Goal:
Rewrite the records from the start through the line containing "Open the Gioco", putting "Display size" wherever "Screen dimensions" appears and leaving everything else as it is.

Given information:
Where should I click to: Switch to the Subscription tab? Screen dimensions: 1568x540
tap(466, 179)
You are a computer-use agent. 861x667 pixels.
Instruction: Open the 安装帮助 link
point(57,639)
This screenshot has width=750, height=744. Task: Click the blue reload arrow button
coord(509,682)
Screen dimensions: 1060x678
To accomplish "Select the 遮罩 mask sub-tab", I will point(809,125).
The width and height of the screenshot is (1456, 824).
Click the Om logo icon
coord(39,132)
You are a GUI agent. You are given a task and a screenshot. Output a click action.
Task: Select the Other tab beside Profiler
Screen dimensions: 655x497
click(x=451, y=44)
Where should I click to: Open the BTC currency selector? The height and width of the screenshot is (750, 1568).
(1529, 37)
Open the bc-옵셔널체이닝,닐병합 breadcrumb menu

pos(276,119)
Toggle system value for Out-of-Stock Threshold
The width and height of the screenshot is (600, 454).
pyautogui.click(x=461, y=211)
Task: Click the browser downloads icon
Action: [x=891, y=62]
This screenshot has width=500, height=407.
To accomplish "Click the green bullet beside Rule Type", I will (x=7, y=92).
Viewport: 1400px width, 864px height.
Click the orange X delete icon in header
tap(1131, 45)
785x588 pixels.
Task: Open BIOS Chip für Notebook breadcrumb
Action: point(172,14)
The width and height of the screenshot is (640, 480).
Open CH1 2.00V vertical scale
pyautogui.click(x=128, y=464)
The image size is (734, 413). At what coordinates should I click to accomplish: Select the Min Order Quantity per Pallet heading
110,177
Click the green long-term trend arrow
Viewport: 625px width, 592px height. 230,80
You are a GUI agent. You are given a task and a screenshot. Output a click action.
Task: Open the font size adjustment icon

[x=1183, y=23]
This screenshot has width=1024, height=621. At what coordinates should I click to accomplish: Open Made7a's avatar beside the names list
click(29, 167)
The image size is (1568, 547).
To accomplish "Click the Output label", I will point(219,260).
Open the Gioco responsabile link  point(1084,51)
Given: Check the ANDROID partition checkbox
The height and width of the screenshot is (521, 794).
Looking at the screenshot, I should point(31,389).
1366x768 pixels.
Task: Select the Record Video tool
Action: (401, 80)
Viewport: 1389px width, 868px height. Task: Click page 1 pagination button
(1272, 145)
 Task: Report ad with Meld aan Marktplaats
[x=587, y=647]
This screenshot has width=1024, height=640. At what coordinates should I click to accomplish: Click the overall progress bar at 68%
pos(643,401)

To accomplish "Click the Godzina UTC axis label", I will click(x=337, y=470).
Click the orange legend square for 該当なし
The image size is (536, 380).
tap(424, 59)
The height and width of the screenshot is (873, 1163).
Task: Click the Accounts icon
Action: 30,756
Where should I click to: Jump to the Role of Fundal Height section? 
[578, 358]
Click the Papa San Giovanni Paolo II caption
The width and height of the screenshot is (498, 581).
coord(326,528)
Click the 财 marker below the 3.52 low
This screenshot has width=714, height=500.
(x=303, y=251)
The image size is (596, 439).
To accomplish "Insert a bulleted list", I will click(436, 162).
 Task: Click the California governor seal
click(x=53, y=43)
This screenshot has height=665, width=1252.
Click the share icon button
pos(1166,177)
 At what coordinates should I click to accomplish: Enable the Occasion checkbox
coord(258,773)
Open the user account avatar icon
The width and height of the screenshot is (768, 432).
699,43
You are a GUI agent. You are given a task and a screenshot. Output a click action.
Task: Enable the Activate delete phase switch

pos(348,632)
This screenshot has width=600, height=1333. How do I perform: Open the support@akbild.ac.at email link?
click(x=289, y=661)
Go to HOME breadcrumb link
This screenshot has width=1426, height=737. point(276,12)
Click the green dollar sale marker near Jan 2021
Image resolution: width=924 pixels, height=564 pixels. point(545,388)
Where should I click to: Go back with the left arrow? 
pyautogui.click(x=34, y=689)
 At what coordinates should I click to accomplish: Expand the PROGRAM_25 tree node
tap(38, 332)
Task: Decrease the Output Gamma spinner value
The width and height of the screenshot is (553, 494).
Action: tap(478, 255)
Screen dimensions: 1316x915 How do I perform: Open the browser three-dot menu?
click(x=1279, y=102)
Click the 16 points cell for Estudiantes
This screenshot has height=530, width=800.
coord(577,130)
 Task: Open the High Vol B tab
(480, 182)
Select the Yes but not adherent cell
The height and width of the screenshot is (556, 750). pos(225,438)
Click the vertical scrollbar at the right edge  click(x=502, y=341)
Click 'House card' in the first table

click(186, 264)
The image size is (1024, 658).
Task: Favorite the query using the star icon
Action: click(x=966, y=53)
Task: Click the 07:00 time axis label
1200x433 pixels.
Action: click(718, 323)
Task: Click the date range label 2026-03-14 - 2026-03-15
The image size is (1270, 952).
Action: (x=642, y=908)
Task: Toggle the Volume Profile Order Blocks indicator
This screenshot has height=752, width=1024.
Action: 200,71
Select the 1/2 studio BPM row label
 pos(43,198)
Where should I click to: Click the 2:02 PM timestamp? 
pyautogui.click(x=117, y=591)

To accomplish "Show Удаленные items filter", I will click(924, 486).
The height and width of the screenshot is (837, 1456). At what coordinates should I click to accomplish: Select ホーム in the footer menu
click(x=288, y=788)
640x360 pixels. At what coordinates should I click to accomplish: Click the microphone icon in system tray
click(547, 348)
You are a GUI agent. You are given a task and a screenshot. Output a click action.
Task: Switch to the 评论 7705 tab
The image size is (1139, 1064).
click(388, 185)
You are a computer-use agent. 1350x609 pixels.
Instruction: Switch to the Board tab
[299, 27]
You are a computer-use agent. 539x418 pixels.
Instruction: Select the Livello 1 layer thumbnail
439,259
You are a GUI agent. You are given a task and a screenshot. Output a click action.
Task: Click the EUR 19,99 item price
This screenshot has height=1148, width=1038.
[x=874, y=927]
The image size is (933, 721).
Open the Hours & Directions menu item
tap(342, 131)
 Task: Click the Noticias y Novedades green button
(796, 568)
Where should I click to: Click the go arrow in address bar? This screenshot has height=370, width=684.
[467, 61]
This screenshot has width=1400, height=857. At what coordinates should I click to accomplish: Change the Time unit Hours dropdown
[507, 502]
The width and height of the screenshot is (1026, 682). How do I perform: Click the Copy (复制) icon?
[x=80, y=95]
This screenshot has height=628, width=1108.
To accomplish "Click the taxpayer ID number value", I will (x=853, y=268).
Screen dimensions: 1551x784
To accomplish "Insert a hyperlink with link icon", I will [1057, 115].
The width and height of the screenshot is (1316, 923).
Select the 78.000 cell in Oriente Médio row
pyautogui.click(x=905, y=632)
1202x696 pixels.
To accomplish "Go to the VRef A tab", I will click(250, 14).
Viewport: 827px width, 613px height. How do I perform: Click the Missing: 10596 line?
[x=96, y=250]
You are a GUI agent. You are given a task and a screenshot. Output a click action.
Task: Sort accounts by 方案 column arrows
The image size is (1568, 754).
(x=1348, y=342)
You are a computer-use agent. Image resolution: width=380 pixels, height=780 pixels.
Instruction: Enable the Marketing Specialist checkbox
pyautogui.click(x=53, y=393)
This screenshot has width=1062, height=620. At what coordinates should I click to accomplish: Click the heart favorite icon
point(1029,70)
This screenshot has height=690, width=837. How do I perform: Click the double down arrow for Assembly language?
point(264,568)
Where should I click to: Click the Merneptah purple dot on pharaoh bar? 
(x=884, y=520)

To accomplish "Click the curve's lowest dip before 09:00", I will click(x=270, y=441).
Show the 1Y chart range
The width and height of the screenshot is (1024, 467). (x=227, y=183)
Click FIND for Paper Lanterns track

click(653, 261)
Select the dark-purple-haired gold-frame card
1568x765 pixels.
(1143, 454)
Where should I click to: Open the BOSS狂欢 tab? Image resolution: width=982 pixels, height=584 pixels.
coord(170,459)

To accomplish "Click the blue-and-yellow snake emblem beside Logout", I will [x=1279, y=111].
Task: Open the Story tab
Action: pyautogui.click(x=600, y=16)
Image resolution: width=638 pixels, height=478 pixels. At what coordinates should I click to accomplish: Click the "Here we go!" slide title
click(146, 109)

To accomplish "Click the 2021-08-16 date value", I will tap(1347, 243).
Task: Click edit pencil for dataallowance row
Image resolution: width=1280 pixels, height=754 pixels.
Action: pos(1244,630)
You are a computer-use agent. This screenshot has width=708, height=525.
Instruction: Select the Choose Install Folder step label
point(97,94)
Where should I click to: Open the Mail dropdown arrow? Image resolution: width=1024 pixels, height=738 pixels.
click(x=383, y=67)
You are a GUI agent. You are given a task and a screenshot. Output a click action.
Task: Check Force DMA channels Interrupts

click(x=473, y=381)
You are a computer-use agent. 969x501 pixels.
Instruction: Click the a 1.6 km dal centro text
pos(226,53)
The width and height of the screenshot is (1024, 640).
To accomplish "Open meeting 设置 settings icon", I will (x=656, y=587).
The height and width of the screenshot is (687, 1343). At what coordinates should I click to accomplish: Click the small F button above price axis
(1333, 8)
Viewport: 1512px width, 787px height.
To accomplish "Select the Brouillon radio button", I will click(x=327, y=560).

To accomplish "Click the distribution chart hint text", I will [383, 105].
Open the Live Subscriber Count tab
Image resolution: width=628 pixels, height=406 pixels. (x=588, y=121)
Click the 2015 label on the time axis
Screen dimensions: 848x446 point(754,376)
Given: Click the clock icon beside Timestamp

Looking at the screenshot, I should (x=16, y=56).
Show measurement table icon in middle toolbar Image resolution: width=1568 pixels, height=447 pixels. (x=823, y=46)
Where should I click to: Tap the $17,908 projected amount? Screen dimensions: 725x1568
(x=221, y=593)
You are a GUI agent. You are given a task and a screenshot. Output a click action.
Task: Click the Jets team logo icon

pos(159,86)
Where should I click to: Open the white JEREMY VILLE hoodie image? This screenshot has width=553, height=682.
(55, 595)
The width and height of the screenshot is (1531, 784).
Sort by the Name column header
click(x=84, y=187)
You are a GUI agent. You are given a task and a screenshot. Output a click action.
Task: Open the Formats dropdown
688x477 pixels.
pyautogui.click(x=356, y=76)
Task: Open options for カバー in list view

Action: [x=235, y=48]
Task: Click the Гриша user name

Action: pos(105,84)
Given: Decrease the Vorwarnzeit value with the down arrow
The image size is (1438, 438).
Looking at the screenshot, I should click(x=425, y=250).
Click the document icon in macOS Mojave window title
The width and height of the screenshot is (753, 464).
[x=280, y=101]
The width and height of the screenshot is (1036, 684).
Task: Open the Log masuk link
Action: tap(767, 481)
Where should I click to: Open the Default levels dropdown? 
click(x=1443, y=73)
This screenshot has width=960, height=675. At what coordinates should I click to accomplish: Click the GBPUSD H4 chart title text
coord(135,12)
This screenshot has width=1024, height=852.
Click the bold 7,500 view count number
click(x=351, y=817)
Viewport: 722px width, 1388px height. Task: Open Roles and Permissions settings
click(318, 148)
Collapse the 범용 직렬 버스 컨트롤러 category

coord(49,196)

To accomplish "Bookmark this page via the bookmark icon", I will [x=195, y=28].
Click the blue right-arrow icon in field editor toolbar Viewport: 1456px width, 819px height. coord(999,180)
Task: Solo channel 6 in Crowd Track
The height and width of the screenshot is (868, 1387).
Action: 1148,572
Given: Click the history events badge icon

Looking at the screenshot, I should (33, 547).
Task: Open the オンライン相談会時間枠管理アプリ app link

In response:
Where should I click to: Switch to the Subscription tab? Display size: 1568x540
tap(466, 179)
You are a computer-use agent. 861x667 pixels.
Instruction: Open the 安装帮助 link
point(57,639)
This screenshot has width=750, height=744. Task: Click the blue reload arrow button
coord(509,682)
Display size: 1060x678
To accomplish "Select the 遮罩 mask sub-tab", I will point(809,125).
The width and height of the screenshot is (1456, 824).
Click the Om logo icon
coord(39,132)
You are a GUI agent. You are given a task and a screenshot. Output a click action.
Task: Select the Other tab beside Profiler
Display size: 655x497
click(x=451, y=44)
Where should I click to: Open the BTC currency selector? The height and width of the screenshot is (750, 1568).
(1529, 37)
Open the bc-옵셔널체이닝,닐병합 breadcrumb menu

pos(276,119)
Toggle system value for Out-of-Stock Threshold
The width and height of the screenshot is (600, 454).
pyautogui.click(x=461, y=211)
Task: Click the browser downloads icon
Action: [x=891, y=62]
This screenshot has width=500, height=407.
To accomplish "Click the green bullet beside Rule Type", I will (x=7, y=92).
Viewport: 1400px width, 864px height.
Click the orange X delete icon in header
tap(1131, 45)
785x588 pixels.
Task: Open BIOS Chip für Notebook breadcrumb
Action: point(172,14)
The width and height of the screenshot is (640, 480).
Open CH1 2.00V vertical scale
pyautogui.click(x=128, y=464)
The image size is (734, 413). At what coordinates should I click to accomplish: Select the Min Order Quantity per Pallet heading
110,177
Click the green long-term trend arrow
Viewport: 625px width, 592px height. 230,80
You are a GUI agent. You are given a task and a screenshot. Output a click action.
Task: Open the font size adjustment icon

[x=1183, y=23]
This screenshot has width=1024, height=621. At what coordinates should I click to accomplish: Open Made7a's avatar beside the names list
click(29, 167)
The image size is (1568, 547).
To accomplish "Click the Output label", I will point(219,260).
Open the Gioco responsabile link  point(1084,51)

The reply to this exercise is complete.